WICHITA, Kan. (KSNW) — When Mickey Cesar last spoke with KSN, he was just days from departing on a dangerous journey across Ukraine to get out of his war-torn country.
When speaking Tuesday afternoon from the safety of Berlin, Germany, he appeared much more relaxed. A feeling that had become foreign after nearly a week of trying to escape Ukraine.
“I was on the train, five minutes before the train is supposed to leave when there are explosions,” Cesar explained. “The longest five minutes of my life was after those explosions, waiting for the train to start.”

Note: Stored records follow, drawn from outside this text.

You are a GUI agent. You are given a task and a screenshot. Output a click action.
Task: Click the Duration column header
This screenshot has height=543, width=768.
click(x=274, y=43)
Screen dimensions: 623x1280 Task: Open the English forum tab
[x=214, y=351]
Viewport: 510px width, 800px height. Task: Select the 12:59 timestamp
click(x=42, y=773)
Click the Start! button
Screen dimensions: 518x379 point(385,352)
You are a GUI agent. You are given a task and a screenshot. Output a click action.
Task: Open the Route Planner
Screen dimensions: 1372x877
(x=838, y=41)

Once Cesar was able to get out of Kyiv, he made it to Lviv in the western part of the country. From there, he went to the Ukrainian/Polish border before eventually being able to catch a ride to Berlin.
Cesar added, “Even though [the family that drove Cesar] lived in Frankfurt, Germany, they drove me all the way to my friend’s place in Berlin.”
While relieved to be in a safe environment, Cesar is also heartbroken for the place he had called home for the last decade.
“It entering a horrible phase,” said Cesar. “Because the Russians can’t beat the Ukrainian Army face to face, so now they’re starting to attack civilian populations.”
The chance of returning to Ukraine is still a possibility.
“The will of the Ukrainian people is just amazing,” he explained. “I still do have some hope of going back to Kyiv. I don’t know when exactly and how long it’s going to take.”